The people in charge predicted people were suffering from a form of phantom limb syndrome and that the return of any sports would be a success. Instead, baseball, basketball and hockey are not drawing much interest. People moved on in the short time those sports were off the air. Football will most likely face the same fate if it goes dark this autumn. Sports passion is like a fire. It requires constant tending and fuel in order to keep burning. Once it goes out, it stays out.
What’s happening with sports also puts to bed the notion that the people in charge are playing 4-D chess in order to maintain their power. Keeping white people locked into sports watching was always about crowd control. Nowhere is egalitarianism and anti-racism sold harder to more white people than at a sporting event. It is the one place where multiculturalism appears to work. Take that away and normal white people are left to watch white radicals and black activists riot in the cities.
What lies ahead for sports entertainment, maybe all big-time entertainment, is what small business is facing right now. Every business has a cost structure that reflects its revenue stream. Seasonal business has seasonable const structures. Small business has low cost structures. Global sport has a cost structure that requires millions to spend billions every year.
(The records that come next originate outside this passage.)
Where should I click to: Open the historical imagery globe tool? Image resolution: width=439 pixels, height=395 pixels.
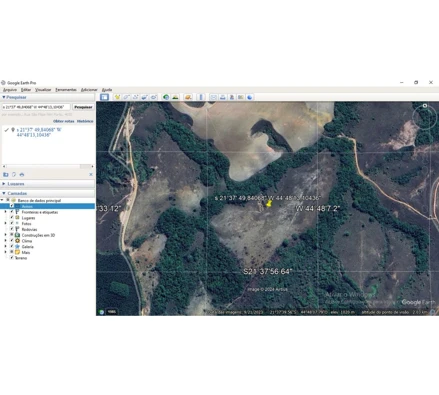point(166,97)
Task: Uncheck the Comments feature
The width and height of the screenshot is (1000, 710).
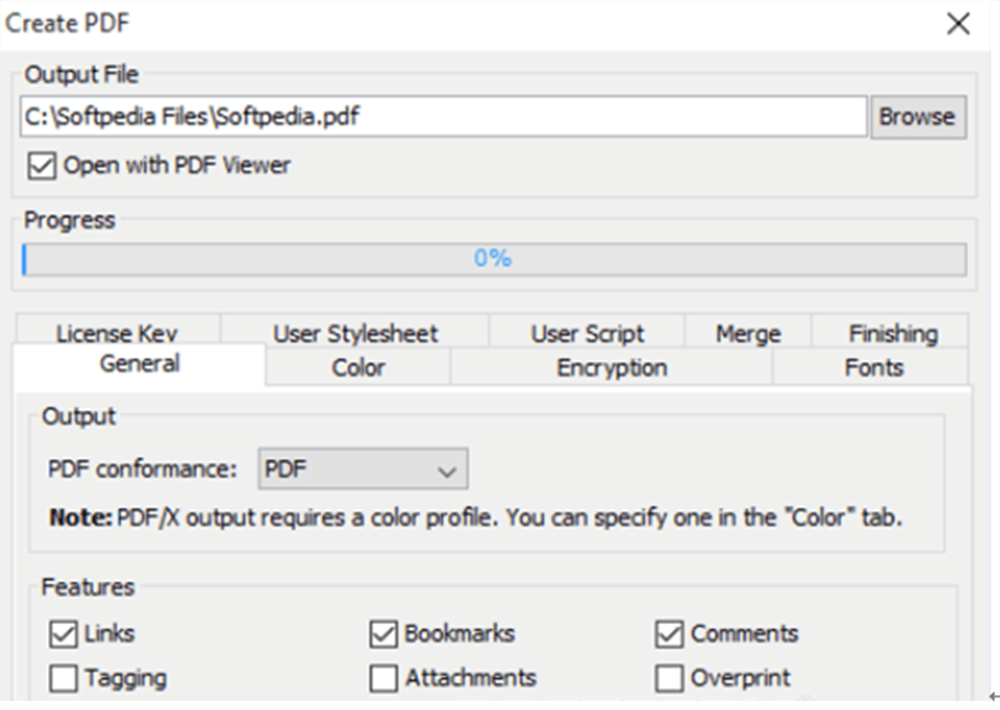Action: [x=669, y=634]
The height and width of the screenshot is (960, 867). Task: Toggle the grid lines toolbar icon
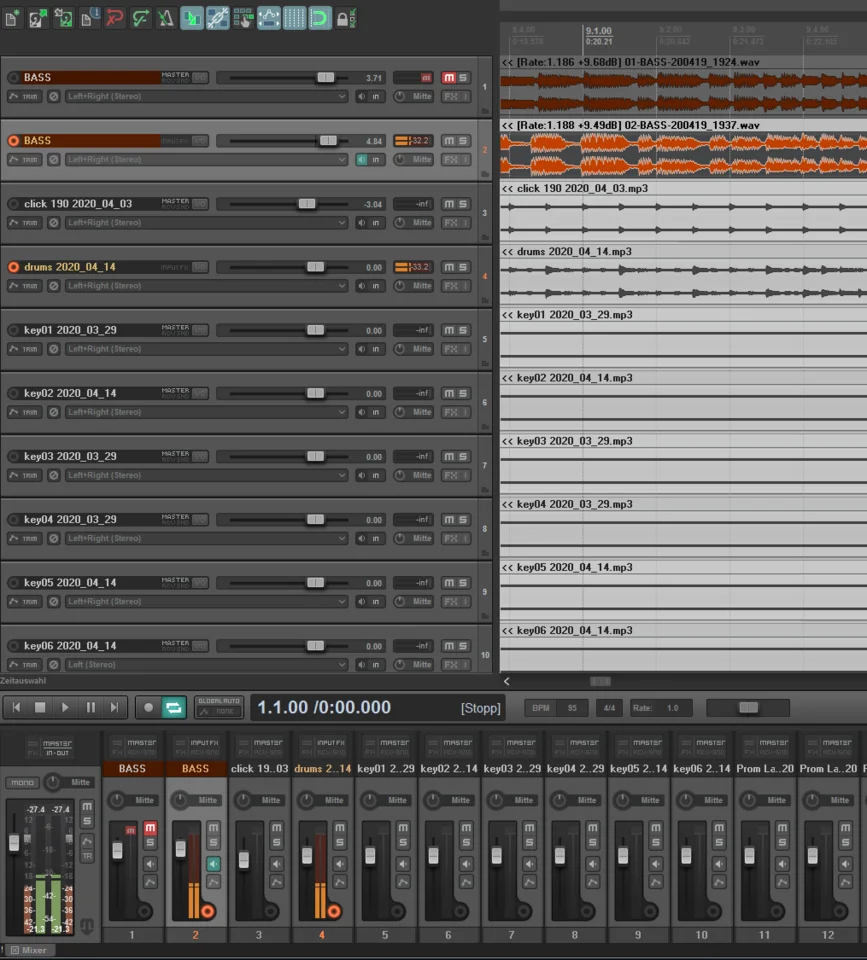pos(294,18)
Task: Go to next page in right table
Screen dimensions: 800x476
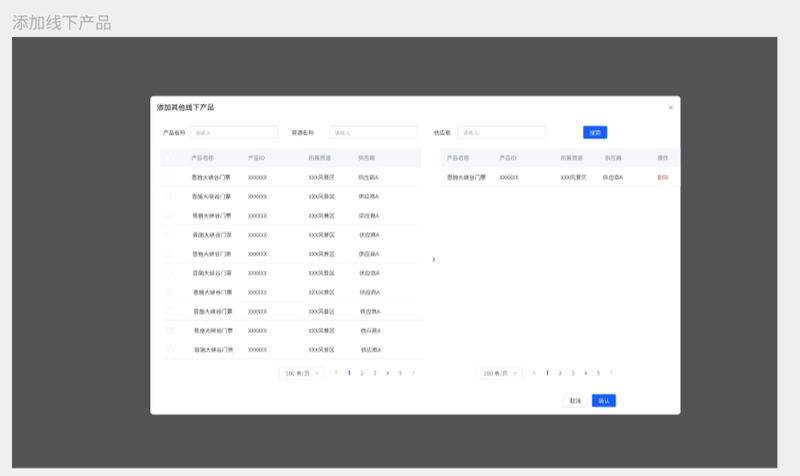Action: pos(611,373)
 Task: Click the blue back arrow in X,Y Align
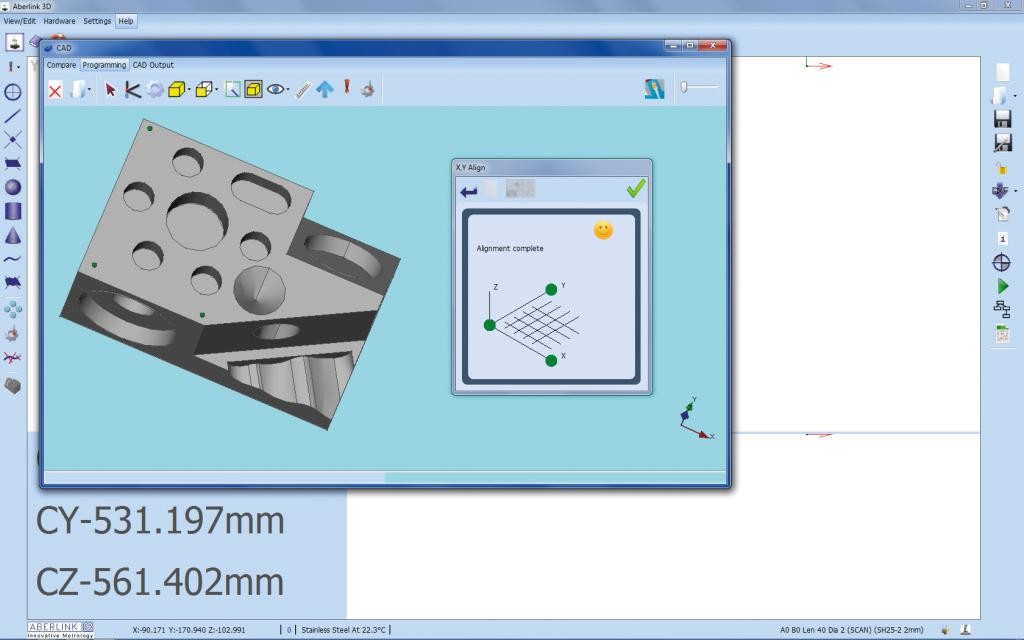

Suddenly, owning a big fancy sports arena is not such a great idea in a world where large gatherings are prohibited.
There is a general assumption that the Covid stuff comes to an end with either the defeat of Trump in November or one final tantrum in January if he wins. At that point, the practical reality of life will force this charade to come to an end. That’s true, most likely, for this phase of the process. Economic necessity will force the people in charge to relent or civil unrest will force it. Unless this is really a simulation and the base code has been altered, this cannot continue much longer.
That’s just the end of this phase. The breaking of the sports entertainment model will have far reaching consequences. Tens of millions of people will fill in the gaps left by tailgates, trips to the alma mater, weekend parties glued to the television and billions spent on sports entertainment. All of a sudden, the sort of liberal guy you used to talk to about the football team is not a guy you talk to at all. Instead of talking to the conservative guy about sports, you talk about other stuff.
Even the most basic human societies are a highly complex web of interpersonal relationships that operate within a hard to define thing we call culture. A big diverse country like America has a degree of complexity that we cannot comprehend, other than to have the wisdom to accept that reality. The people in charge have thrown sand in all the gears of the machinery, machinery that has allowed them to rise to the top of the social hierarchy. Sports will soon be the least of their problems.